MAS, or the Monetary Authority of Singapore, the de facto central bank of the city, is now proposing some transformations to the existing regulations which would ease market entry for blockchain-based decentralized exchanges.
The Statements of the Monetary Authority of Singapore
According to a consultation paper which was published on Tuesday, MAS stated that the current single-tier “recognized market operations” (RMO) regulatory framework cannot meet a demand for new business models that are based on such emerging technologies. To address this problem, the authority proposed to introduce a three-tier structure in an attempt to ease market access from small-scale exchange platforms.
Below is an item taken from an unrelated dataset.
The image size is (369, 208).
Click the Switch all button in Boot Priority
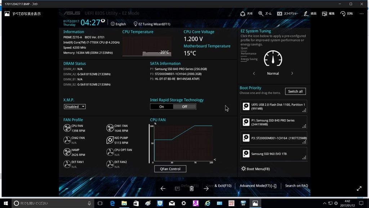point(295,91)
In the paper, the MAS wrote that they have already observed the emergence of new business models in trading platforms, even those which include trading facilities which make use of blockchain technology, or platforms which permit peer-to-peer trading without the involvement of intermediaries. MAS also added that as the current RMO regime has been in place since 2002, it is the right time to review to the regulatory framework for market operations to make sure it continues to go in line with demands of the changing landscape.
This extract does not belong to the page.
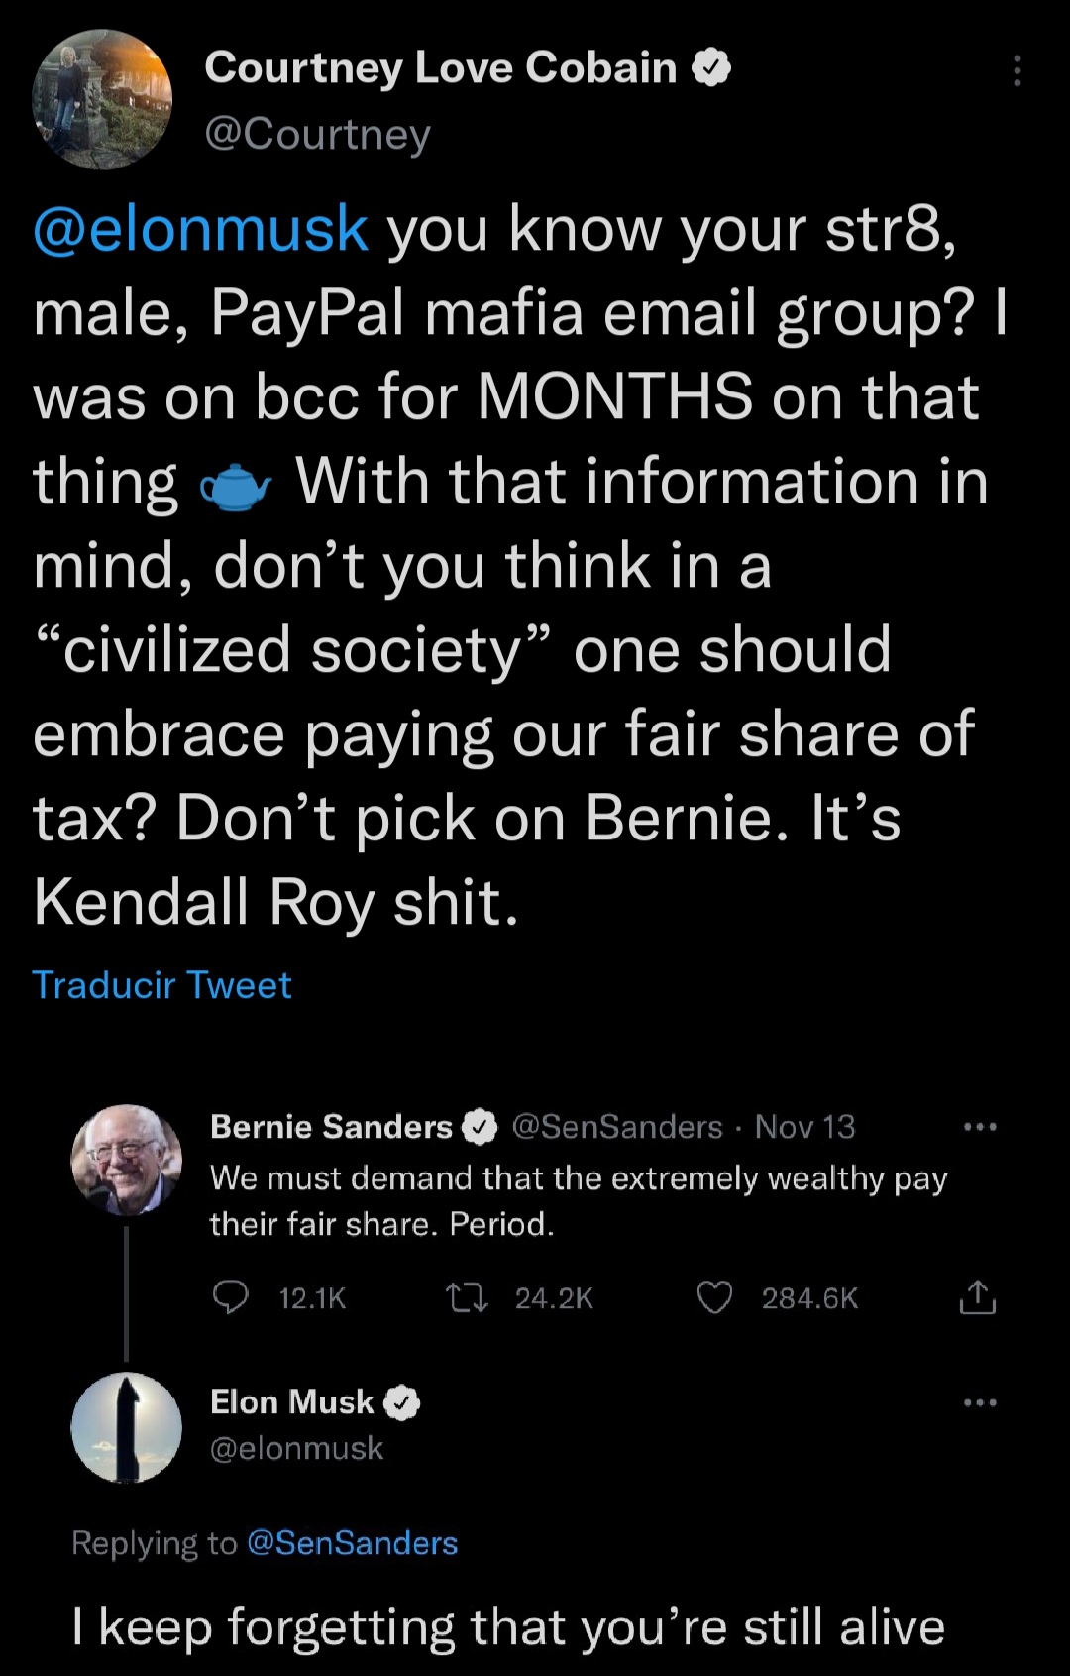The width and height of the screenshot is (1070, 1676).
Task: Click verified badge next to Courtney Love Cobain
Action: pos(710,67)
Tier 3 of the proposed framework
Notably, the tier 3 of the proposed framework applies to market operators who were importantly smaller than established exchanges and it intended to permit them to implement blockchain and P2P technology and roll out services in a supervised environment.
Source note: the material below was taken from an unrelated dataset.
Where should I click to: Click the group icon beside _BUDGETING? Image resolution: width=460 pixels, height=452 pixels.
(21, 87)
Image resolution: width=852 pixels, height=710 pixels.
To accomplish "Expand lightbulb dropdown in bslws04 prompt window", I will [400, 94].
MAS explained that the new tier had been designed to facilitate new entrants that develop solutions for wholesale market participants, or market operators which have reached the end of their sandbox tenure and which are also commercially viable, but whose businesses cannot meet the requirements of the existing RMO regime.
The exchange market under two basic categories
Currently, the authority supervises the exchange market under two basic categories: approved exchange (AE) and the recognized market operators (RMOs). The first one applies to “systemically-important” platforms which are available to retail investing in such exchanges as Singapore’s stock exchange.
On the other hand, the RMO framework permits regulation of other exchanges like those for commodities and derivatives trading, which are considered under the new proposal’s tier 2, if the proposal is enacted.
Some interested parties like the financial institutions, now have until the 22nd of June to provide MAS with feedback on the proposal.